_Assignment_: Every entry should be returned unchanged, with the pictures omitted.

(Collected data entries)

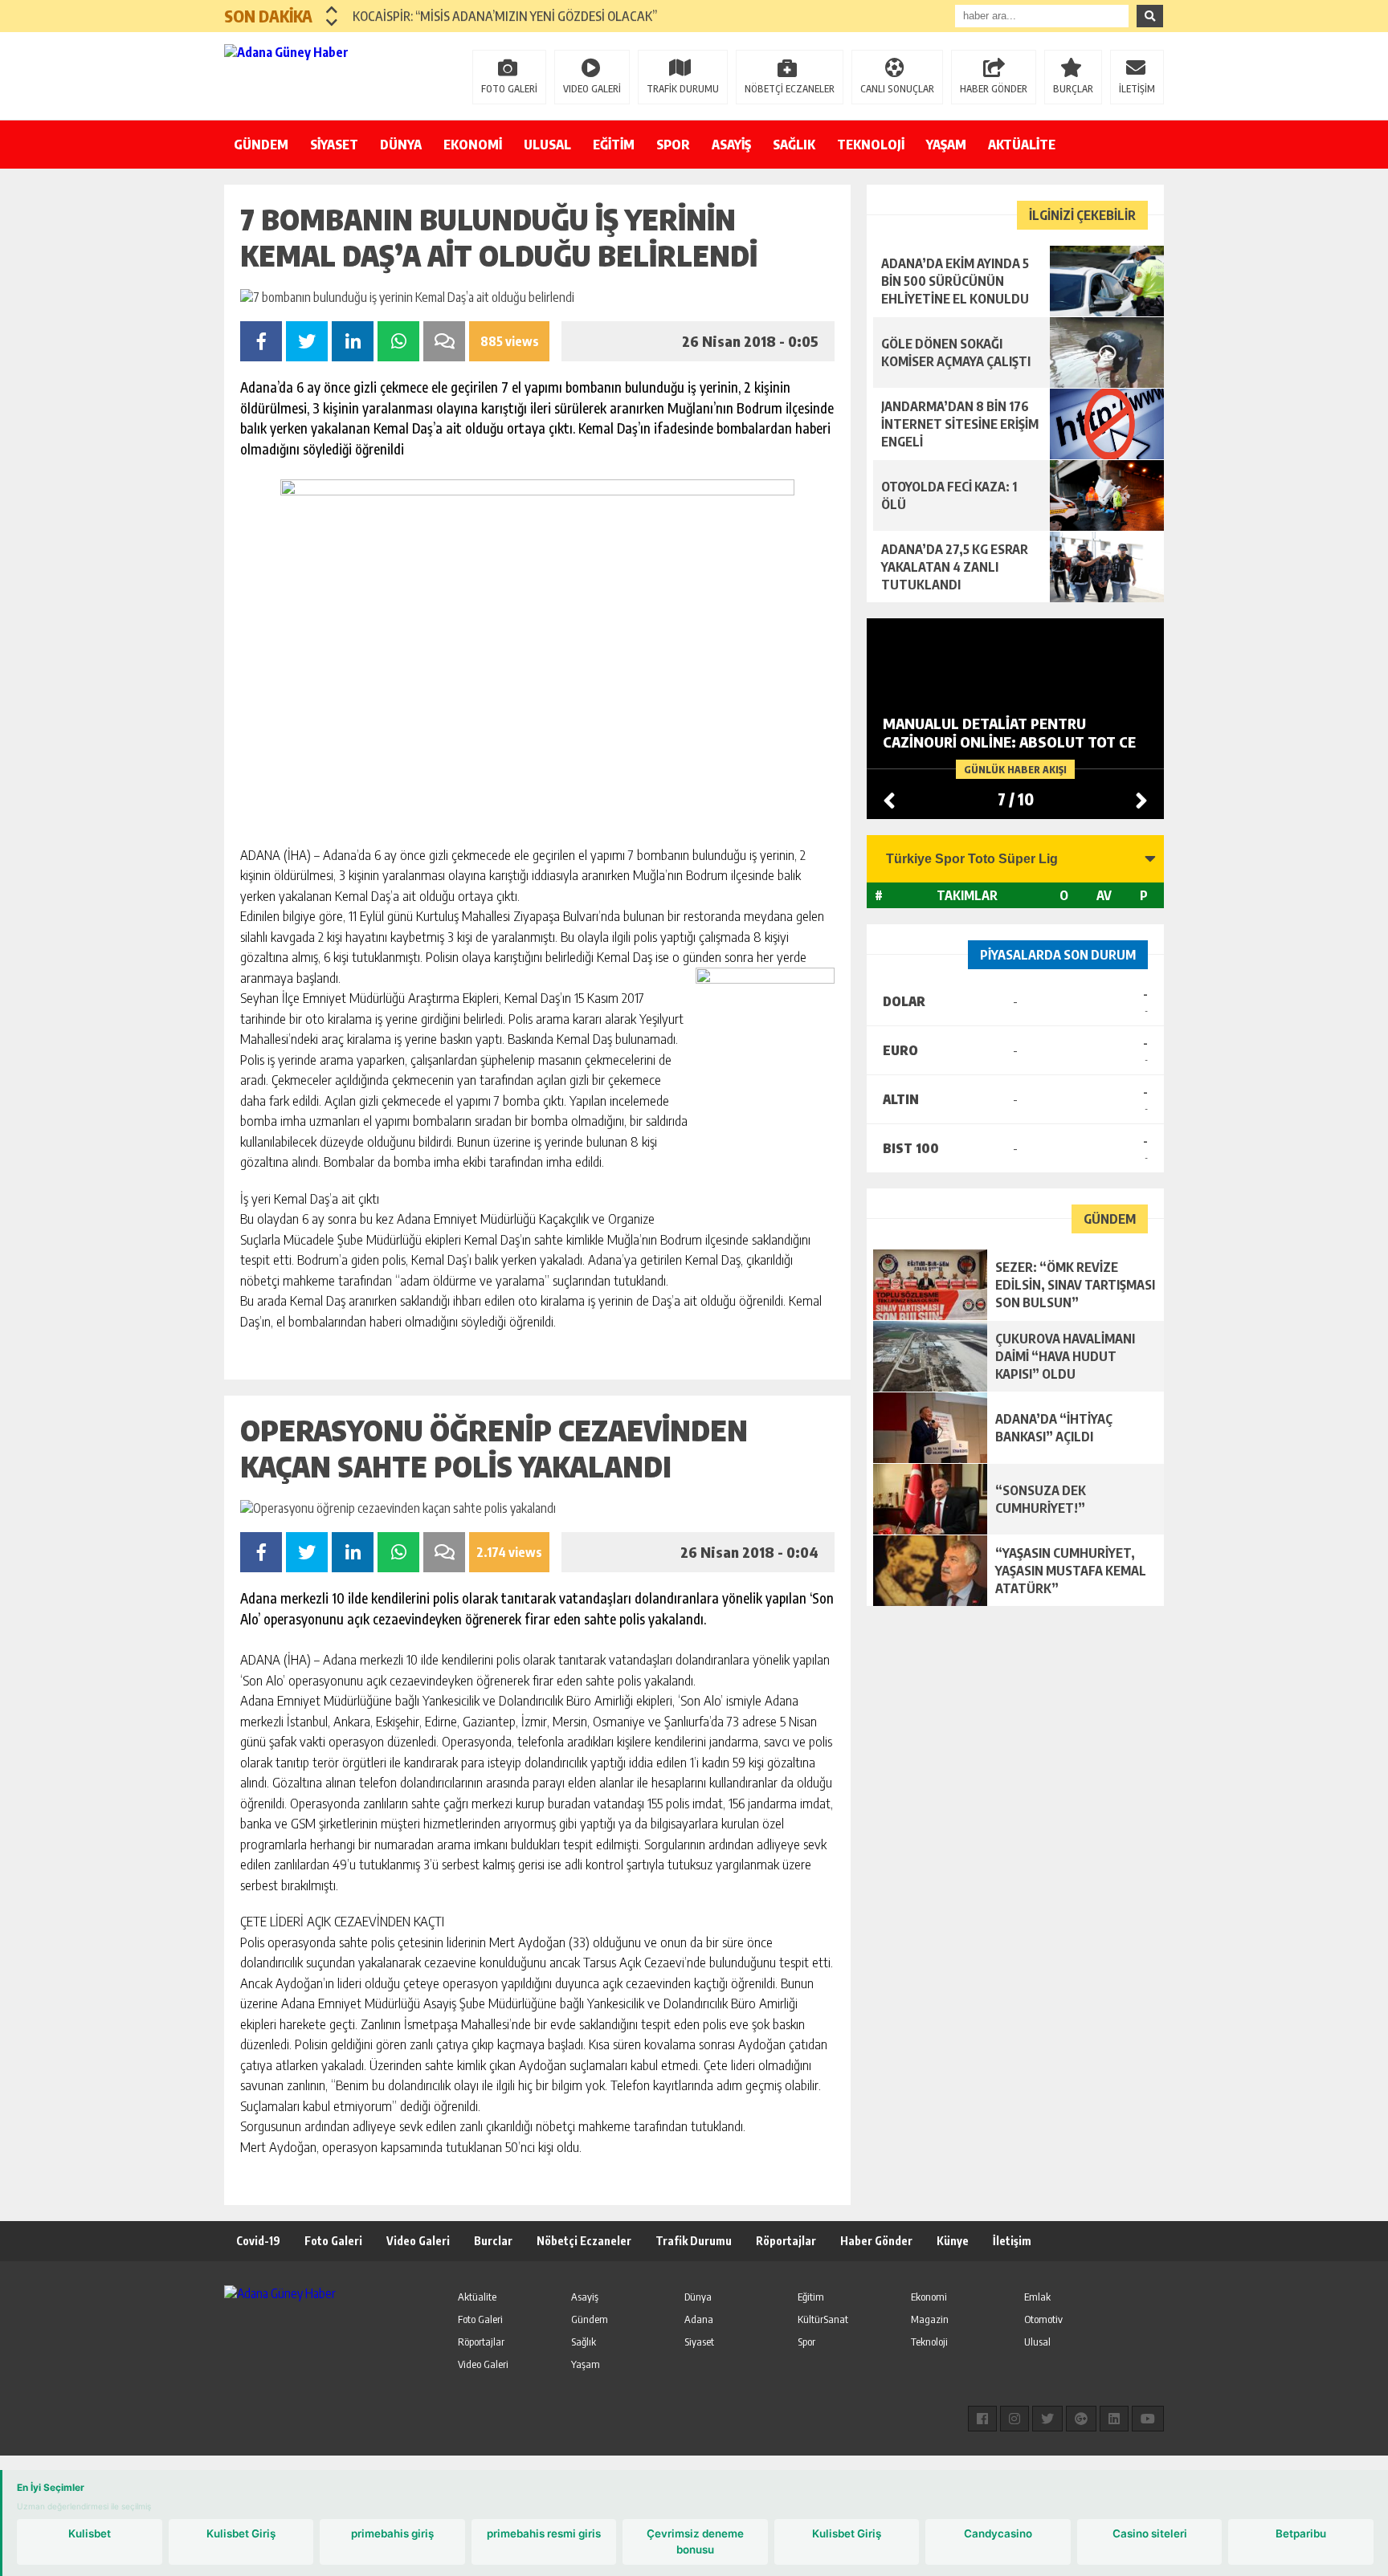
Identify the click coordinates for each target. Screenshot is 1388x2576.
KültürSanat (823, 2319)
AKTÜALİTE (1021, 145)
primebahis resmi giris (544, 2533)
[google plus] (1081, 2418)
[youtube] (1148, 2418)
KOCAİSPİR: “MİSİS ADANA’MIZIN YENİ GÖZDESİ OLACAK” (505, 16)
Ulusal (1037, 2341)
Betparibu (1301, 2533)
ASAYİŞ (731, 145)
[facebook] (982, 2418)
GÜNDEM (261, 145)
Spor (806, 2341)
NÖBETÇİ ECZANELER (790, 89)
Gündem (589, 2319)
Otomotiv (1043, 2319)
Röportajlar (786, 2241)
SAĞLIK (794, 145)
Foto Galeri (333, 2241)
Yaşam (585, 2364)
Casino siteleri (1149, 2533)
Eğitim (811, 2296)
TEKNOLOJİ (870, 145)
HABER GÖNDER (993, 89)
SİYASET (334, 145)
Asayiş (584, 2296)
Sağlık (583, 2341)
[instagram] (1014, 2418)
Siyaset (699, 2341)
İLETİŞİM (1137, 89)
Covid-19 (258, 2241)
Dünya (698, 2296)
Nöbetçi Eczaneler (584, 2241)
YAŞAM (946, 145)
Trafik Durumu (693, 2241)
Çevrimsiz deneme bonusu (695, 2541)
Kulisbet (89, 2533)
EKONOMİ (472, 145)
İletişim (1012, 2241)
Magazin (930, 2319)
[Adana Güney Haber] (328, 74)
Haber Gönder (876, 2241)
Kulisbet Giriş (241, 2533)
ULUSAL (547, 145)
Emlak (1037, 2296)
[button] (332, 9)
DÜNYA (401, 145)
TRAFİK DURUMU (683, 89)
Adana (698, 2319)
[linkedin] (1114, 2418)
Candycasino (998, 2533)
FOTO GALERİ (509, 89)
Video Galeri (418, 2241)
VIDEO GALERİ (592, 89)
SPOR (673, 145)
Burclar (493, 2241)
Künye (953, 2241)
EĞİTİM (614, 145)
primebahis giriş (392, 2533)
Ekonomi (929, 2296)
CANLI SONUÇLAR (897, 89)
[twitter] (1047, 2418)
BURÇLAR (1073, 89)
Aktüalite (477, 2296)
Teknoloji (929, 2341)
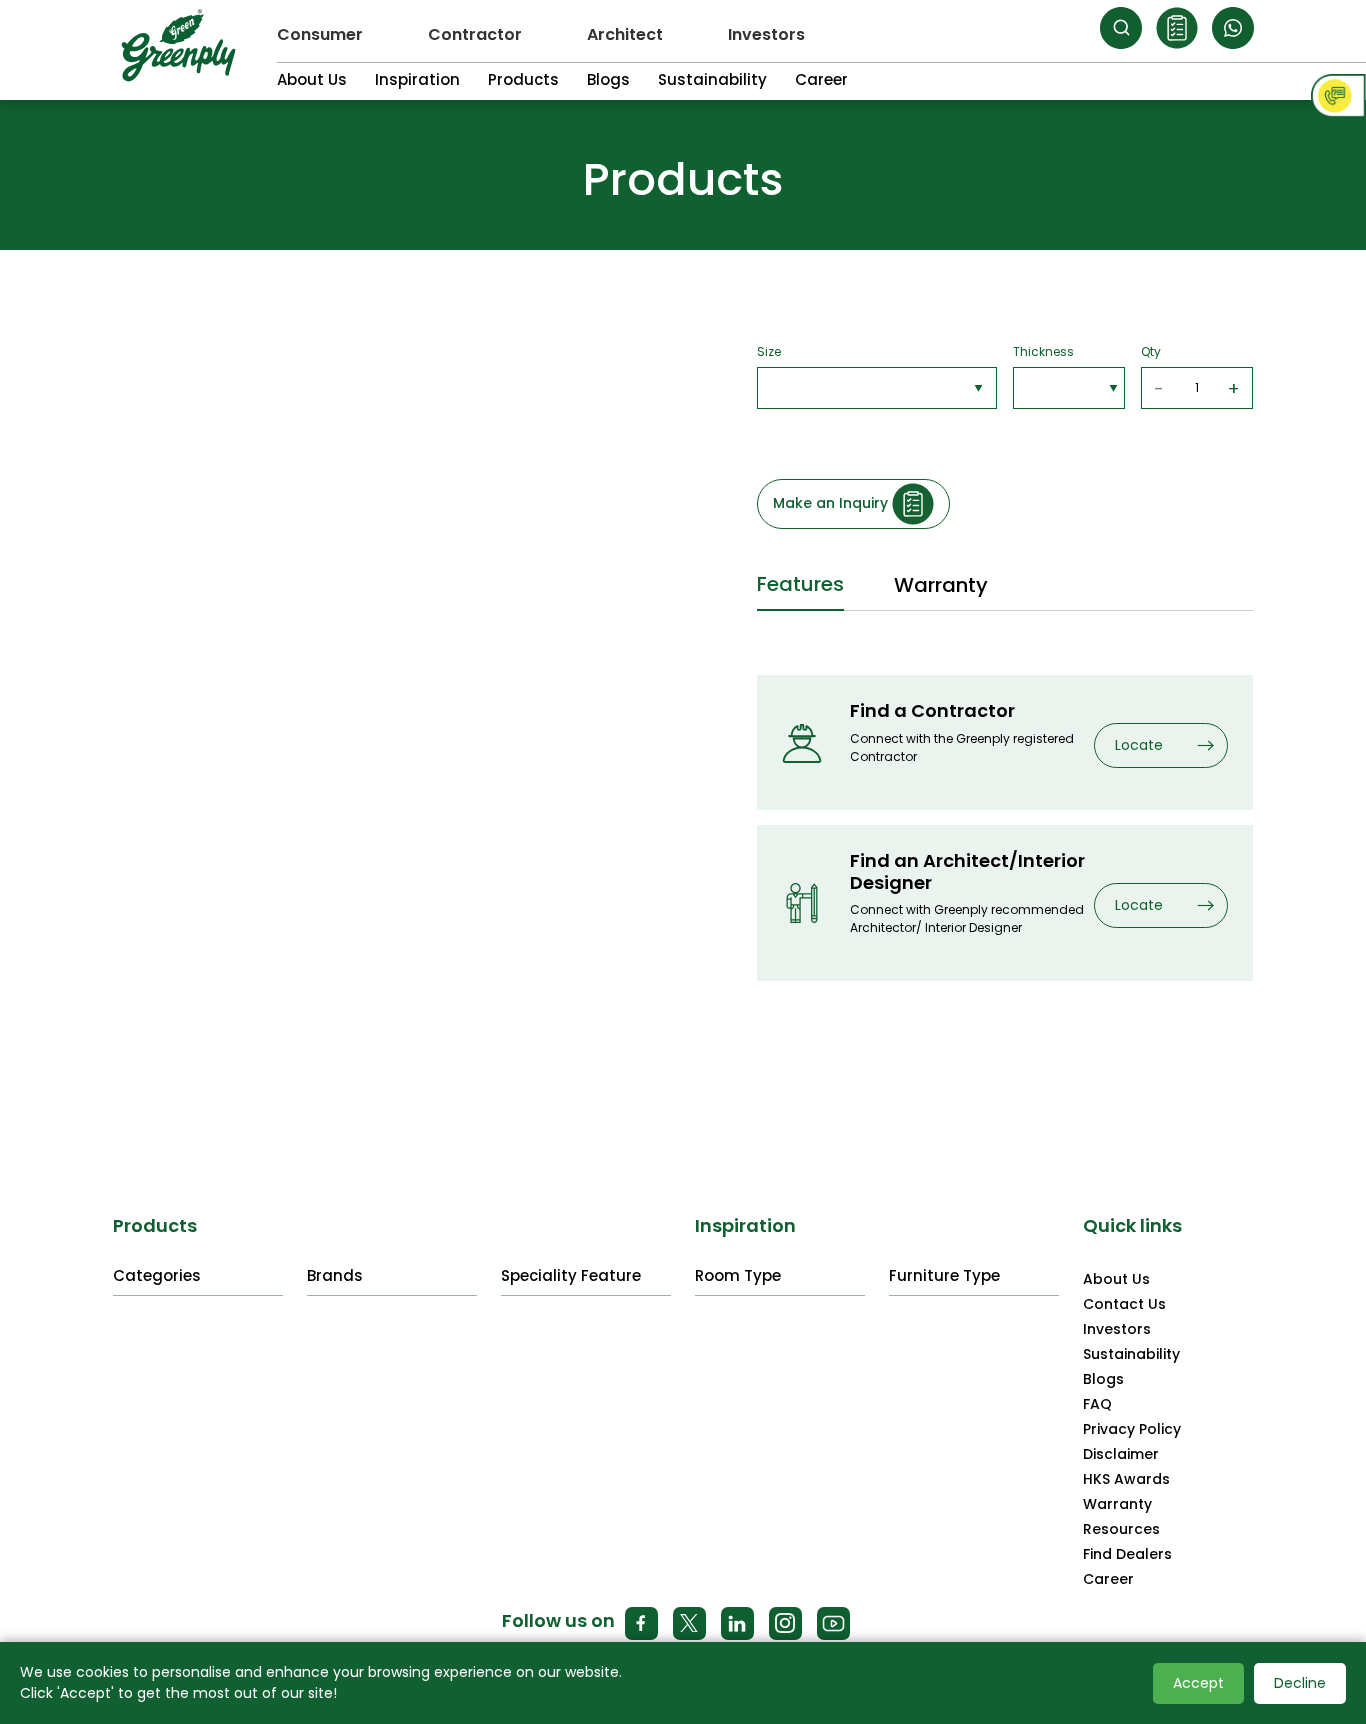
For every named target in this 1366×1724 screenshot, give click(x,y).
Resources (1121, 1529)
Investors (766, 34)
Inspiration (417, 79)
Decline (1300, 1683)
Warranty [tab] (941, 585)
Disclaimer (1121, 1454)
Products (523, 79)
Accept (1198, 1683)
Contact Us (1124, 1304)
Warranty (1117, 1504)
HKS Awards (1126, 1479)
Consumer (320, 34)
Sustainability (712, 79)
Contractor (475, 34)
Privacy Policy (1132, 1429)
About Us (312, 79)
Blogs (608, 79)
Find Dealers (1127, 1554)
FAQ (1097, 1404)
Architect (625, 34)
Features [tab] (800, 584)
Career (821, 79)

_Answer space_:
Identify the click coordinates for each target. Screenshot is 1388x2576.
KültürSanat (823, 2319)
AKTÜALİTE (1021, 145)
primebahis resmi giris (544, 2533)
[google plus] (1081, 2418)
[youtube] (1148, 2418)
KOCAİSPİR: “MİSİS ADANA’MIZIN YENİ GÖZDESİ OLACAK” (505, 16)
Ulusal (1037, 2341)
Betparibu (1301, 2533)
ASAYİŞ (731, 145)
[facebook] (982, 2418)
GÜNDEM (261, 145)
Spor (806, 2341)
NÖBETÇİ ECZANELER (790, 89)
Gündem (589, 2319)
Otomotiv (1043, 2319)
Röportajlar (786, 2241)
SAĞLIK (794, 145)
Foto Galeri (333, 2241)
Yaşam (585, 2364)
Casino siteleri (1149, 2533)
Eğitim (811, 2296)
TEKNOLOJİ (870, 145)
HABER GÖNDER (993, 89)
SİYASET (334, 145)
Asayiş (584, 2296)
Sağlık (583, 2341)
[instagram] (1014, 2418)
Siyaset (699, 2341)
İLETİŞİM (1137, 89)
Covid-19 (258, 2241)
Dünya (698, 2296)
Nöbetçi Eczaneler (584, 2241)
YAŞAM (946, 145)
Trafik Durumu (693, 2241)
Çevrimsiz deneme bonusu (695, 2541)
Kulisbet (89, 2533)
EKONOMİ (472, 145)
İletişim (1012, 2241)
Magazin (930, 2319)
[Adana Güney Haber] (328, 74)
Haber Gönder (876, 2241)
Kulisbet Giriş (241, 2533)
ULUSAL (547, 145)
Emlak (1037, 2296)
[button] (332, 9)
DÜNYA (401, 145)
TRAFİK DURUMU (683, 89)
Adana (698, 2319)
[linkedin] (1114, 2418)
Candycasino (998, 2533)
FOTO GALERİ (509, 89)
Video Galeri (418, 2241)
VIDEO GALERİ (592, 89)
SPOR (673, 145)
Burclar (493, 2241)
Künye (953, 2241)
EĞİTİM (614, 145)
primebahis giriş (392, 2533)
Ekonomi (929, 2296)
CANLI SONUÇLAR (897, 89)
[twitter] (1047, 2418)
BURÇLAR (1073, 89)
Aktüalite (477, 2296)
Teknoloji (929, 2341)
For every named target in this 1366×1724 screenshot, give click(x,y).
Resources (1121, 1529)
Investors (766, 34)
Inspiration (417, 79)
Decline (1300, 1683)
Warranty [tab] (941, 585)
Disclaimer (1121, 1454)
Products (523, 79)
Accept (1198, 1683)
Contact Us (1124, 1304)
Warranty (1117, 1504)
HKS Awards (1126, 1479)
Consumer (320, 34)
Sustainability (712, 79)
Contractor (475, 34)
Privacy Policy (1132, 1429)
About Us (312, 79)
Blogs (608, 79)
Find Dealers (1127, 1554)
FAQ (1097, 1404)
Architect (625, 34)
Features [tab] (800, 584)
Career (821, 79)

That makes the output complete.